* GOAL OF THE EXERCISE
Reproduce exactly, and only, the lines below from the one containing "This screenshot has height=607, width=892." through the one containing "You are a computer-use agent. Screen".

• • • • •

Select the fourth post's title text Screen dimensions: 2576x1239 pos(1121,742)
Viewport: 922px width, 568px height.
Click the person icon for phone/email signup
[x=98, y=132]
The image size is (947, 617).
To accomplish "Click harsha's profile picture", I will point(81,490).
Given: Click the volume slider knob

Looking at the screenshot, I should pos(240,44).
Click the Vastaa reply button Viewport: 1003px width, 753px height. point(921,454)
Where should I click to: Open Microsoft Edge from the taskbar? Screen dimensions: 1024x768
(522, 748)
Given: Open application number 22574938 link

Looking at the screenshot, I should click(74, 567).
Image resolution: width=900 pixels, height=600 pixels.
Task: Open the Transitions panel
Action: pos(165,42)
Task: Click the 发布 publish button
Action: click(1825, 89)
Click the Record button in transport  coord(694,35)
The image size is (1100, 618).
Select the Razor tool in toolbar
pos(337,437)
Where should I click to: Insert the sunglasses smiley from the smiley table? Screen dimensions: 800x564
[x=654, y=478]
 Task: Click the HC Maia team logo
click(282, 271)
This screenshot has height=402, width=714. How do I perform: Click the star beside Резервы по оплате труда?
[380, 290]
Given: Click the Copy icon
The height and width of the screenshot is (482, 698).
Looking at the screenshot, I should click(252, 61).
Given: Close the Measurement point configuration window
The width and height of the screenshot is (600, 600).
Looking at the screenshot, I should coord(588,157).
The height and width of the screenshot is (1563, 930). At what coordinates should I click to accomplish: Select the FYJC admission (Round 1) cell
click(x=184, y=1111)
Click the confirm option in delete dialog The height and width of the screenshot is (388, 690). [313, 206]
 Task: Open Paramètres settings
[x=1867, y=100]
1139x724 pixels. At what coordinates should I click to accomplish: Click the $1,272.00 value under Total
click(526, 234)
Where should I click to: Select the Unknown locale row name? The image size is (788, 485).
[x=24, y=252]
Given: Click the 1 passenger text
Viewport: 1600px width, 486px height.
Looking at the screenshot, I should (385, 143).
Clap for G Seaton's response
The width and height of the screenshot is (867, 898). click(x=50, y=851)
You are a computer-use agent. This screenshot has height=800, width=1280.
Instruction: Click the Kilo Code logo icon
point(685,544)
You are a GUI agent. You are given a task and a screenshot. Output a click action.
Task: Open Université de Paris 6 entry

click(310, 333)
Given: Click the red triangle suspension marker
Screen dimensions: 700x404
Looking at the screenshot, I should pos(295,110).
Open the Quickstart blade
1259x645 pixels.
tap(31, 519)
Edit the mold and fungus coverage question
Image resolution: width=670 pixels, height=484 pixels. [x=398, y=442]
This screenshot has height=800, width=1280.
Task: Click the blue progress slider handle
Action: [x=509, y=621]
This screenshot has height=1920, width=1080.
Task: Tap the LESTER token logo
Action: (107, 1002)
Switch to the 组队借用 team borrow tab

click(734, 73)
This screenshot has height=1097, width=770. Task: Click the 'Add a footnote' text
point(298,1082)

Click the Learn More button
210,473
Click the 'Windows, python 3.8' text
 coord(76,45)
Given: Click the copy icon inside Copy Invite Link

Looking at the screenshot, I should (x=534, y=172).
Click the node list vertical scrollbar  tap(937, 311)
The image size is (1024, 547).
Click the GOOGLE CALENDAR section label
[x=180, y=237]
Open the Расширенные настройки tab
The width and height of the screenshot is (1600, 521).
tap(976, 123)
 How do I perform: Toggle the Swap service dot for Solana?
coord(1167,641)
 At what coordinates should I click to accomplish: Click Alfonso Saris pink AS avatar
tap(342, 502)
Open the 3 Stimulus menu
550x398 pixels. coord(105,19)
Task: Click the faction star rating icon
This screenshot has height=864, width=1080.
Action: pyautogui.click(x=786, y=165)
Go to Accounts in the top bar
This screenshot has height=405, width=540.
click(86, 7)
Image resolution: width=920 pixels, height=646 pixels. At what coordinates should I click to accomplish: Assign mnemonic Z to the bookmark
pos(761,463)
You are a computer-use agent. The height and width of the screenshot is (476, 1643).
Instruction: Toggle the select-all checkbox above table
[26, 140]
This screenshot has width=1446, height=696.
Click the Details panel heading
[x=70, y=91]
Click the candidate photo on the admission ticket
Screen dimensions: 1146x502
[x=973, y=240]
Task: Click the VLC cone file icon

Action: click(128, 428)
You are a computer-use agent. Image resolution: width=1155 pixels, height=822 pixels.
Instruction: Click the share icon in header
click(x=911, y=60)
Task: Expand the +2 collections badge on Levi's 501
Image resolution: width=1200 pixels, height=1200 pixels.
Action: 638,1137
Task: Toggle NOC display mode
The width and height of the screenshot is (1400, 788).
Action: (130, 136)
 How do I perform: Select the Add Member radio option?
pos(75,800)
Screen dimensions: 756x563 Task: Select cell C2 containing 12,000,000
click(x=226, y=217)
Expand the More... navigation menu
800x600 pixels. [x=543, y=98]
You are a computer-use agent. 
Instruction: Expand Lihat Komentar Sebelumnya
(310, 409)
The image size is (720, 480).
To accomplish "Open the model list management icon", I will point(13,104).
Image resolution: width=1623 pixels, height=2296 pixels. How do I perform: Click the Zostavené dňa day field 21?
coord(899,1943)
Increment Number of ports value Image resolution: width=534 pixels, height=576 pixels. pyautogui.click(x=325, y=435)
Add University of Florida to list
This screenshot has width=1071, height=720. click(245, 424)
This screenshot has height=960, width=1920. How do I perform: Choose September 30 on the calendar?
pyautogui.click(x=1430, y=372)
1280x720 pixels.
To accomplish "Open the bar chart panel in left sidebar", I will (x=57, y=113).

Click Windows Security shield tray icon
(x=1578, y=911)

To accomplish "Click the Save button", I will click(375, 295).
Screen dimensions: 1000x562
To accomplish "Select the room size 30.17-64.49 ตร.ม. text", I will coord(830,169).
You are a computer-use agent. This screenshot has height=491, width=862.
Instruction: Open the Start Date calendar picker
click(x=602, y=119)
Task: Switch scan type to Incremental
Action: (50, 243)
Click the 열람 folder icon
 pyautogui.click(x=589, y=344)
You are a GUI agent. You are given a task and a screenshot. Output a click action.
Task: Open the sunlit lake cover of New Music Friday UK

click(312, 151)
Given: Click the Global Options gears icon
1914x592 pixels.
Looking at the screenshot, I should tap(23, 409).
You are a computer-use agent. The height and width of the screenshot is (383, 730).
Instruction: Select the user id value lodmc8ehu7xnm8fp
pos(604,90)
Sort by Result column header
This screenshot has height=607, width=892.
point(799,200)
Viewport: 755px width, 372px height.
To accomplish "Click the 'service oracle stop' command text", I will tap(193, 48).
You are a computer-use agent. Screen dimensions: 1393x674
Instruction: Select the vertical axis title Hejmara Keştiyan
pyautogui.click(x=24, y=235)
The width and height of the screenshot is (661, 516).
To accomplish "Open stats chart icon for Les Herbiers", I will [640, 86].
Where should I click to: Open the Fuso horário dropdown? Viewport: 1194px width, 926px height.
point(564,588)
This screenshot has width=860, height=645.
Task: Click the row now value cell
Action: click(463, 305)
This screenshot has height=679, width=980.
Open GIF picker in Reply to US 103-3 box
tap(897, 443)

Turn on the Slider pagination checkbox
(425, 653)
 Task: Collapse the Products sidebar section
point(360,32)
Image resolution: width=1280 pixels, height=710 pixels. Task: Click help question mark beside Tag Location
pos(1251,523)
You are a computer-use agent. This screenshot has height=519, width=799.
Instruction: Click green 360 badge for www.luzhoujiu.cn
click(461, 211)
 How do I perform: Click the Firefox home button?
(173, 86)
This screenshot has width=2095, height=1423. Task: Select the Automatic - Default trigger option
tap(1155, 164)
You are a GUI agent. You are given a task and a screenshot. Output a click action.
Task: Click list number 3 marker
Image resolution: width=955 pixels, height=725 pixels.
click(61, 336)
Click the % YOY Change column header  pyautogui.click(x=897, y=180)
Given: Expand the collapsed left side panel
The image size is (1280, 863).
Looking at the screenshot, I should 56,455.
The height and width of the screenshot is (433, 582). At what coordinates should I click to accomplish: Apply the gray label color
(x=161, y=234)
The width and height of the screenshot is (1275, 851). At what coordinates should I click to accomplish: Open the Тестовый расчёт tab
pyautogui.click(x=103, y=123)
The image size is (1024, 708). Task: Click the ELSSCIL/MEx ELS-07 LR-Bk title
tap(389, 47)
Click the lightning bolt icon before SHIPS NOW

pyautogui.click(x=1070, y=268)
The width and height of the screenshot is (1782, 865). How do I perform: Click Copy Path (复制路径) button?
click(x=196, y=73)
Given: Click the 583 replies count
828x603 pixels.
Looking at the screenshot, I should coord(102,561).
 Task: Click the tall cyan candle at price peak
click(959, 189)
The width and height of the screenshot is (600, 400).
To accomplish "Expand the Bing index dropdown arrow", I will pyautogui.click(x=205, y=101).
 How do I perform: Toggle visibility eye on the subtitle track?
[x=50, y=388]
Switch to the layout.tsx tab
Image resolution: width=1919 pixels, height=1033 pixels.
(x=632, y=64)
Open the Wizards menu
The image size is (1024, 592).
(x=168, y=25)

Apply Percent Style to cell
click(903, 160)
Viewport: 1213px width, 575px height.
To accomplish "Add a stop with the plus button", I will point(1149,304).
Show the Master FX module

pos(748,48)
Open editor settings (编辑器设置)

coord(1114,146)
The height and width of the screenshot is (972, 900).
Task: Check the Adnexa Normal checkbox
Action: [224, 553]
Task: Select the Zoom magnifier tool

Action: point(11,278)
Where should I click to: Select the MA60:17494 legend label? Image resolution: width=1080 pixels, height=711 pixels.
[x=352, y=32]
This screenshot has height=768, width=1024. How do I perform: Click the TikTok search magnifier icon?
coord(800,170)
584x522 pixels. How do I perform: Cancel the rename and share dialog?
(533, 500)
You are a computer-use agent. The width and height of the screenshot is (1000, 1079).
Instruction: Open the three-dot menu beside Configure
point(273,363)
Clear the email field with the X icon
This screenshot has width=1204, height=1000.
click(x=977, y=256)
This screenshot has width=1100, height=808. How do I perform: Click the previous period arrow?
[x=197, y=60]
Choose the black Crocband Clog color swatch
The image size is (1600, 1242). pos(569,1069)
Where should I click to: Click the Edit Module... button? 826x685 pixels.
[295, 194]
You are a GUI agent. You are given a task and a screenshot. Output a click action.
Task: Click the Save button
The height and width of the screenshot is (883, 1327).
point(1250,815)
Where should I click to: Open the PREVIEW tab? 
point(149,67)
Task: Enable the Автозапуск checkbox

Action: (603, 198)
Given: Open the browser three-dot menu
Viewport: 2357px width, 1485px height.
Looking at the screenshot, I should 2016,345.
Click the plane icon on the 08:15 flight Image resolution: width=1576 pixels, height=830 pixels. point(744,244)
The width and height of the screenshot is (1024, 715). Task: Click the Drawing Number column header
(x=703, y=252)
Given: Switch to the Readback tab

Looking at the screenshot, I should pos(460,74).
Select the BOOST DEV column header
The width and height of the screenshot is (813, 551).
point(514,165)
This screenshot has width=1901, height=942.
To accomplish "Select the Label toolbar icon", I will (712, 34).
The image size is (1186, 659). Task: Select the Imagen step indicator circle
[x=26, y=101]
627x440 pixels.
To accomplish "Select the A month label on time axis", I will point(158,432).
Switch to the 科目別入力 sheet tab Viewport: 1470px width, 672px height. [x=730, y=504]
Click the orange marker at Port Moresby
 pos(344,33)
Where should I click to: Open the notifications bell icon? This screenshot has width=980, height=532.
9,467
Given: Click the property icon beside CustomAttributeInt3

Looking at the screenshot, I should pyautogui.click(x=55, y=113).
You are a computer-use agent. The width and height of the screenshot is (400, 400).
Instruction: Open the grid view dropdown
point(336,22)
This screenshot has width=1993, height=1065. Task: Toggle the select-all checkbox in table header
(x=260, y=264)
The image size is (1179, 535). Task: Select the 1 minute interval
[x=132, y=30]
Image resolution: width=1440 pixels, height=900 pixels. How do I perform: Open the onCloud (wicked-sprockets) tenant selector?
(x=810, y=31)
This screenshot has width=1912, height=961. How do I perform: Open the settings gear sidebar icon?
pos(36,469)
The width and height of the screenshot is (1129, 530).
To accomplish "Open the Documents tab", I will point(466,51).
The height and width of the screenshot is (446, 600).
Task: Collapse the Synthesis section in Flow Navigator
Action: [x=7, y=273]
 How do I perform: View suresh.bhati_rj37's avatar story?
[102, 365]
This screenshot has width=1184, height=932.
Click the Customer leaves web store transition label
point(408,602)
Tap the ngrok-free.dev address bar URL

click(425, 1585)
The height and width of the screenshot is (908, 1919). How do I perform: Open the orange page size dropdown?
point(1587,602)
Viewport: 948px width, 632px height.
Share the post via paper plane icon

• • • • •

* ANSWER TO THIS TASK
This screenshot has height=607, width=892.
point(799,200)
Viewport: 755px width, 372px height.
To accomplish "Click the 'service oracle stop' command text", I will tap(193, 48).
You are a computer-use agent. Screen dimensions: 1393x674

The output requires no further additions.